**Stored records**
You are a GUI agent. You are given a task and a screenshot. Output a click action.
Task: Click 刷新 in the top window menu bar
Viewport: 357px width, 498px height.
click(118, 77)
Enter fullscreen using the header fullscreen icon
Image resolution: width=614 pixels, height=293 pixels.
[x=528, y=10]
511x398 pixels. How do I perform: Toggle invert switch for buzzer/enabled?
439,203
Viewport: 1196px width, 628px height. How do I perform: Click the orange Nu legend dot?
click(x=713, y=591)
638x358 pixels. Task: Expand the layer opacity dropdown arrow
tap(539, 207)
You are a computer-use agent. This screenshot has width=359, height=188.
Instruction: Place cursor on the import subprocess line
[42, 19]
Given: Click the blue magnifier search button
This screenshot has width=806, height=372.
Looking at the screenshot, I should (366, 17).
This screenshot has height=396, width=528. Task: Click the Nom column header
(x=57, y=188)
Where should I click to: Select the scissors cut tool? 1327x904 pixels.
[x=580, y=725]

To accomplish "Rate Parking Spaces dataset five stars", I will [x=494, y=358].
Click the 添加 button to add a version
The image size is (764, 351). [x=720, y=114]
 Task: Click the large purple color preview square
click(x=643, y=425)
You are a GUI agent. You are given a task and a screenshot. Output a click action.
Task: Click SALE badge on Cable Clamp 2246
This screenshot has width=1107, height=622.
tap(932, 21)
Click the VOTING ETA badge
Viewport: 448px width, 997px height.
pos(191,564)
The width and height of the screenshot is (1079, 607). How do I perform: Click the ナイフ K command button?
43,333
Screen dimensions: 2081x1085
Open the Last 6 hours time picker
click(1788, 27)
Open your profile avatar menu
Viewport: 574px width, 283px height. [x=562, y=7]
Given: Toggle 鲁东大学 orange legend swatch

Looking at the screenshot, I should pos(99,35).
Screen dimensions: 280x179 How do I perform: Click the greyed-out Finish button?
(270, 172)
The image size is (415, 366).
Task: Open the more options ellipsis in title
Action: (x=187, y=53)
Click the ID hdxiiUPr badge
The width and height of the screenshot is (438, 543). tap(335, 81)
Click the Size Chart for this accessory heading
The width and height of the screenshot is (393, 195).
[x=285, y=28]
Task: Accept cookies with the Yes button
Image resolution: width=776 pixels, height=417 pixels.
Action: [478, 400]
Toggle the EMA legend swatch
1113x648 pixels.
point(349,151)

**Instructions for the task**
Output every line of the rows above as a numbered list, skipping blank lines.

**The solution**
1. You are a GUI agent. You are given a task and a screenshot. Output a click action.
2. Task: Click 刷新 in the top window menu bar
3. Viewport: 357px width, 498px height.
4. click(118, 77)
5. Enter fullscreen using the header fullscreen icon
6. Image resolution: width=614 pixels, height=293 pixels.
7. [x=528, y=10]
8. 511x398 pixels. How do I perform: Toggle invert switch for buzzer/enabled?
9. 439,203
10. Viewport: 1196px width, 628px height. How do I perform: Click the orange Nu legend dot?
11. click(x=713, y=591)
12. 638x358 pixels. Task: Expand the layer opacity dropdown arrow
13. tap(539, 207)
14. You are a computer-use agent. This screenshot has width=359, height=188.
15. Instruction: Place cursor on the import subprocess line
16. [42, 19]
17. Given: Click the blue magnifier search button
18. This screenshot has width=806, height=372.
19. Looking at the screenshot, I should (366, 17).
20. This screenshot has height=396, width=528. Task: Click the Nom column header
21. (x=57, y=188)
22. Where should I click to: Select the scissors cut tool? 1327x904 pixels.
23. [x=580, y=725]
24. To accomplish "Rate Parking Spaces dataset five stars", I will [x=494, y=358].
25. Click the 添加 button to add a version
26. The image size is (764, 351). [x=720, y=114]
27.  Task: Click the large purple color preview square
28. click(x=643, y=425)
29. You are a GUI agent. You are given a task and a screenshot. Output a click action.
30. Task: Click SALE badge on Cable Clamp 2246
31. This screenshot has width=1107, height=622.
32. tap(932, 21)
33. Click the VOTING ETA badge
34. Viewport: 448px width, 997px height.
35. pos(191,564)
36. The width and height of the screenshot is (1079, 607). How do I perform: Click the ナイフ K command button?
37. 43,333
38. Screen dimensions: 2081x1085
39. Open the Last 6 hours time picker
40. click(1788, 27)
41. Open your profile avatar menu
42. Viewport: 574px width, 283px height. [x=562, y=7]
43. Given: Toggle 鲁东大学 orange legend swatch
44. Looking at the screenshot, I should pos(99,35).
45. Screen dimensions: 280x179 How do I perform: Click the greyed-out Finish button?
46. (270, 172)
47. The image size is (415, 366).
48. Task: Open the more options ellipsis in title
49. Action: (x=187, y=53)
50. Click the ID hdxiiUPr badge
51. The width and height of the screenshot is (438, 543). tap(335, 81)
52. Click the Size Chart for this accessory heading
53. The width and height of the screenshot is (393, 195).
54. [x=285, y=28]
55. Task: Accept cookies with the Yes button
56. Image resolution: width=776 pixels, height=417 pixels.
57. Action: [478, 400]
58. Toggle the EMA legend swatch
59. 1113x648 pixels.
60. point(349,151)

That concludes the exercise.